Freire’nin pedagojisi yöntem olarak sorgulama üzerine kuruludur. Ona göre sadece cevap vermek üzere kurulan bir eğitimdeki yanlışlığın, cevapların kendisinde değil ama cevaplarla arasındaki kopuşta olduğu açıktır. Yanlışlık, cevabın onu tetikleyen sorudan bağımsız olarak verilmesinde yatmaktadır. Aynı şekilde, sadece cevaplardan oluşan bir eğitim, eğer cevap sorunun bir parçası olarak kavranmıyorsa yanlış olacaktır.

Sormak ve cevaplamak, meraka giden yapıcı bir yolu temsil eder (Freire, 2000: 24).

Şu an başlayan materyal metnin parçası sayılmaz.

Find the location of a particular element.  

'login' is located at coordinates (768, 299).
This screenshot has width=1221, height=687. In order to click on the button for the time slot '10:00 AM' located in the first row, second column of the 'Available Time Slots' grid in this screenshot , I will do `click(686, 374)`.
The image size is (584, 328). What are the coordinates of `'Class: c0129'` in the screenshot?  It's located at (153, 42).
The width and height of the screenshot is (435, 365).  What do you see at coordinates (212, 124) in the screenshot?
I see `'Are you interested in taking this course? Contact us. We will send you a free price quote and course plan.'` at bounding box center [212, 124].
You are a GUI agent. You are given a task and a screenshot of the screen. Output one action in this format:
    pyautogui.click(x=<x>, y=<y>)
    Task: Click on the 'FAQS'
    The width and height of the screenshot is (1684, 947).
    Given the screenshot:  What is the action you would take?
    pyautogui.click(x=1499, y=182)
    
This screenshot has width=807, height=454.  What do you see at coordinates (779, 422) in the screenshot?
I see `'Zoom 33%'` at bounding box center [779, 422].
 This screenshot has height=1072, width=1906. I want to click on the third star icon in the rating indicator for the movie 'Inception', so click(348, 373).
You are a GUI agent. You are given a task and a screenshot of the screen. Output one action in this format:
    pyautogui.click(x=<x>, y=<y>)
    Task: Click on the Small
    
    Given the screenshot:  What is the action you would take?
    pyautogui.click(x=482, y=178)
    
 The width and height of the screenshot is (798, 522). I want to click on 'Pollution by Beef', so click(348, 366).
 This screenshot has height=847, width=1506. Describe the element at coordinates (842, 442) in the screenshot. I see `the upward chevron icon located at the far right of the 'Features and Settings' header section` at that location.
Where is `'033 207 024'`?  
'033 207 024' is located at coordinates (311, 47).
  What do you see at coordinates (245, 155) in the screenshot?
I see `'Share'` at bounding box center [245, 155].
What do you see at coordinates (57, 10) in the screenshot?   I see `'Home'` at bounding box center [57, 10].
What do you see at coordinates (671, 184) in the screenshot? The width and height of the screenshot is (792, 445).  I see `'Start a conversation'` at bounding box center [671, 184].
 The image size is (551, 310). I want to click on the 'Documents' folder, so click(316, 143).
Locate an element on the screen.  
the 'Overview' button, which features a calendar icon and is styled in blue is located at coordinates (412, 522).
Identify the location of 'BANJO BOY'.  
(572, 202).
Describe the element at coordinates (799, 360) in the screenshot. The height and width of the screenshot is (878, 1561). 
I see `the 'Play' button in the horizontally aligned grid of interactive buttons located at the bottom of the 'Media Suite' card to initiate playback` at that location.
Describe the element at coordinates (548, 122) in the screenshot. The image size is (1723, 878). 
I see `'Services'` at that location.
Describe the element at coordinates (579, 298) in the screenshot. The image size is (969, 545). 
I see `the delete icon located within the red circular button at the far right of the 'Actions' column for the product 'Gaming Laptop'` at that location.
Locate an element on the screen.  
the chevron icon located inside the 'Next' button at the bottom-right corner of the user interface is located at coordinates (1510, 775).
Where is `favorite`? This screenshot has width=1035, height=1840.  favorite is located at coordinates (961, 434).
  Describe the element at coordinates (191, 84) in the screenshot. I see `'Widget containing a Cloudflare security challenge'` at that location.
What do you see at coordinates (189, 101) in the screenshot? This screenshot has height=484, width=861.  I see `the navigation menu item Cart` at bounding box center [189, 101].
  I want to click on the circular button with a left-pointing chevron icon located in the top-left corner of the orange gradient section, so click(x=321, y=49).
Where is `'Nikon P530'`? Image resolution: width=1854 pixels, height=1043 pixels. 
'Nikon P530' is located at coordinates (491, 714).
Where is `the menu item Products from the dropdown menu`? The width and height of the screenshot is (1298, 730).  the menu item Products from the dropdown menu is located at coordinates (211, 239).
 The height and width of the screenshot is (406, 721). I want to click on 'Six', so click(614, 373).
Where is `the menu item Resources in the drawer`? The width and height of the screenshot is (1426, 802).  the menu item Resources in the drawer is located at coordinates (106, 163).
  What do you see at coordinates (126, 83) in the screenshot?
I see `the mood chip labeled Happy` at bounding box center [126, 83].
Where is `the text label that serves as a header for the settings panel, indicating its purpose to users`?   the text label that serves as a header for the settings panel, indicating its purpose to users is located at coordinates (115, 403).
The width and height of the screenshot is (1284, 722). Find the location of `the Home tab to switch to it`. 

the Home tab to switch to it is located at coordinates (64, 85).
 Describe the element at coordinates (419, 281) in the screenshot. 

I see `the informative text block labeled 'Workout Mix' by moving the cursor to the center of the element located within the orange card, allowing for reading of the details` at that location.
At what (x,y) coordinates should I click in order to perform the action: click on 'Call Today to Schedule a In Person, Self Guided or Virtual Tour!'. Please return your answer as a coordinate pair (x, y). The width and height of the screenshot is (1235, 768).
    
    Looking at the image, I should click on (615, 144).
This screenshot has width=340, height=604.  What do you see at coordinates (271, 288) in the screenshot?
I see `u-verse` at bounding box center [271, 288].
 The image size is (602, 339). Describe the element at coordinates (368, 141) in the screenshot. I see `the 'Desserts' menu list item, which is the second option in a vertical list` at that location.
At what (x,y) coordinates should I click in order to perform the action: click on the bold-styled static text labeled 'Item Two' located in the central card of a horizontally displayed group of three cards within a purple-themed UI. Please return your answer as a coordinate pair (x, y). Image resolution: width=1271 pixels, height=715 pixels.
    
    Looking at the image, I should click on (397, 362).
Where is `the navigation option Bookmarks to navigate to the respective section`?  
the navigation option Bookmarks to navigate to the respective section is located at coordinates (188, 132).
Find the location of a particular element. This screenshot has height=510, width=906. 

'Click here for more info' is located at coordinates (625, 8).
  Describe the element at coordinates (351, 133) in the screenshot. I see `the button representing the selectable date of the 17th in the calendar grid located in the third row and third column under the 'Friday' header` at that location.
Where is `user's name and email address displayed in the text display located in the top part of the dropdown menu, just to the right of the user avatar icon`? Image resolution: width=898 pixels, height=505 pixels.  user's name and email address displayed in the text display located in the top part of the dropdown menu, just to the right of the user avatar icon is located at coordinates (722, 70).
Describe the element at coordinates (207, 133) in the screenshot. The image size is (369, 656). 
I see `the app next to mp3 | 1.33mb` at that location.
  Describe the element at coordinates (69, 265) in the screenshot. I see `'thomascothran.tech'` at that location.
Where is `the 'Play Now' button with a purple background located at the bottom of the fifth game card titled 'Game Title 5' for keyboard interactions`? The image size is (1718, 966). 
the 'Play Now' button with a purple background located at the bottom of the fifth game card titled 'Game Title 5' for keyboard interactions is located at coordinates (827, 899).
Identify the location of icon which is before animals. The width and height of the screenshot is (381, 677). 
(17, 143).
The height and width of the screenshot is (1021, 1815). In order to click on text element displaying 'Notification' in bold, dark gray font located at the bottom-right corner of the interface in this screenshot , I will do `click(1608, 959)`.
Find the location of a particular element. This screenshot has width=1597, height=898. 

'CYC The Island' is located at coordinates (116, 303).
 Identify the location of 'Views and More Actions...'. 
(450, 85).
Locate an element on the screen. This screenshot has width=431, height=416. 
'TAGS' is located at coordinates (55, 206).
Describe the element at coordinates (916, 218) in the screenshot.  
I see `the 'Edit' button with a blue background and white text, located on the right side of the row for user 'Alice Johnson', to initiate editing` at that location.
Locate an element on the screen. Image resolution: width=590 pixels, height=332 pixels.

Soru(n) temelli bir eğitim yorumu Freire’nin savunduğu ve uygulamaya çalıştığı bir durumdur. Bu durum öz ve yöntem olarak tüm eğitim sürecinde kullanılır. Zaten sessizlik kültüründen sıyrılarak bilinçlenme durumu Freire pedagojisinin nirengi noktasıdır. Bu özelliklere sahip olmayan bir eğitimin özgürleşmesine olanak yoktur. Bu nedenle eğitim bir özgürleşme süreci olmalıdır.